‘No doubt they will attack’: Max Blumenthal meets Iran’s President in NYC

By Max Blumenthal – The Grayzone

In a meeting with US antiwar figures, Iranian Pres. Masoud Pezeshkian forecasted a more intense round of conflict with Israel and the US, and slammed Washington’s intransigence.

Iranian President Masoud Pezeshkian arrived late to a September 24, 2025 meeting with American antiwar figures on the sidelines of the UN General Assembly. He had come from a fateful tete-a-tete with Emmanuel Macron, where he attempted to cajole his French counterpart into delaying expiration of the JCPOA nuclear deal rather than instituting snapback sanctions.

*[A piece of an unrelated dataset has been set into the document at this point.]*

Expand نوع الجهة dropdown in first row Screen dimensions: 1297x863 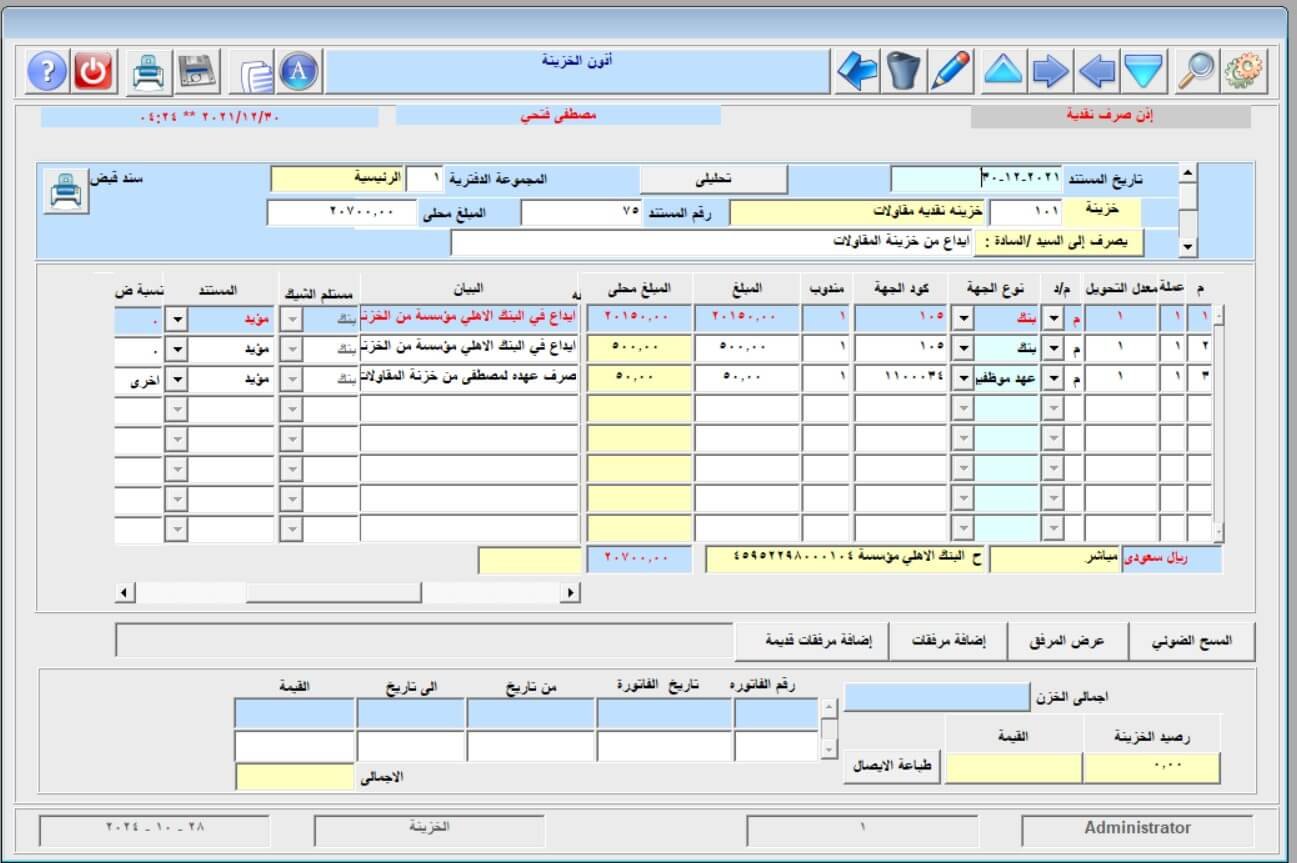(962, 320)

Pezeshkian’s lobbying was fruitless; the Europeans had already decided to ratchet up the economic war on Tehran. Meanwhile, Israel was preparing for another attack on Iran with American support practically guaranteed.

“No doubt they will attack Iran. And we will defend ourselves vigorously,” Pezeshkian declared to his audience of about 25 antiwar journalists, activists and think tank analysts gathered inside a conference hall in a Midtown Manhattan hotel. A camouflaged bomb squad stood watch outside the room, while grim-looking federal agents paced the halls.

The session consisted of two rounds of questioning and comments from participants, with two rounds of responses from Pezeshkian. The format lent itself to generalized answers, with some of the more pointed questions seemingly lost in translation.

I opened the first round by referencing a speech delivered a day before by Iran’s Supreme Leader, Ayatollah Ali Khamenei, in which he branded negotiations with the US as something “no honorable nation would ever do, and no wise statesman would ever endorse.”

“Accepting negotiations under such threats would mean that the Islamic Republic of Iran is susceptible to intimidation. If we were to negotiate under such threats, it would mean that we tremble and surrender whenever threatened,” Khamenei proclaimed.

I asked Pezeshkian if these statements were reflective of his administration’s view, and if he believed that Trump had exploited the last round of nuclear negotiations to lure Iran’s leadership into a false sense of security that made it vulnerable to Israel’s unprovoked attack.

Following a battery of questions from other participants, the Iranian president blasted Trump’s diplomatic tactics: “This was not negotiation, it was dictation,” he said.

“Someone should have recorded what [Trump’s Middle East envoy] Steve Witkoff said,” Pezeshkian continued. “He says one thing to us and all of the sudden he returns to Washington and says something else. How can we negotiate with someone like that?”

Pezeshkian referenced a book which he believed articulated the fundamentally destructive nature of US foreign policy. Called “Making Endless War,” the volume is a compilation of essays analyzing the Vietnam war and Arab-Israeli conflicts which argue that wars for resources and geopolitical control have become a permanent component of post-war American diplomacy.

Seated beside Pezeshkian was his Foreign Minister, Abbas Aragchi. Visibly tired from days of wrangling on snapback sanctions, Aragchi recalled how Israel detonated an explosive inside the Natanz Nuclear Facility in 2018, destroying some 4000 centrifuges. While Iran increased its enrichment levels in retaliation, he emphasized that it continued the negotiations which Israel had sought to sabotage.

Even today, Aragchi said, “We are willing to be flexible if we can get appropriate action in return.”

Yet the Foreign Minister and his team would leave New York without any concessions from the Europeans. Snapback sanctions were “a done deal,” according to Macron.

 

For Iran’s leadership, the West’s intransigence had given Israel the green light for another attack. But Pezeshkian noted that Iranian society was stronger following the 12-day war last June. “The last attack brought unity,” he insisted. “Iranians opposed regime change even if they disagreed with the revolution. Even people who criticize us, those people supported our military.”

Pointing to Israel’s brazen assault inside Qatar this September, where it tried and failed to assassinate the entire Hamas negotiating team, Pezeshkian predicted, “Cohesion will increase across the region because our neighbors recognize that nobody is safe now.”

During Israel’s assault on Iran, the president narrowly escaped an attempt on his life. “There are plans that if they take me out” when Israel attacks again, “we have prepared five to six steps down the line.

Vowing that Islamic Republic was ready for all contingencies, Pezeshkian sounded a confident note: “Iran is not Gaza. Iran is not Lebanon. Iran is not Syria. Iran is something different.”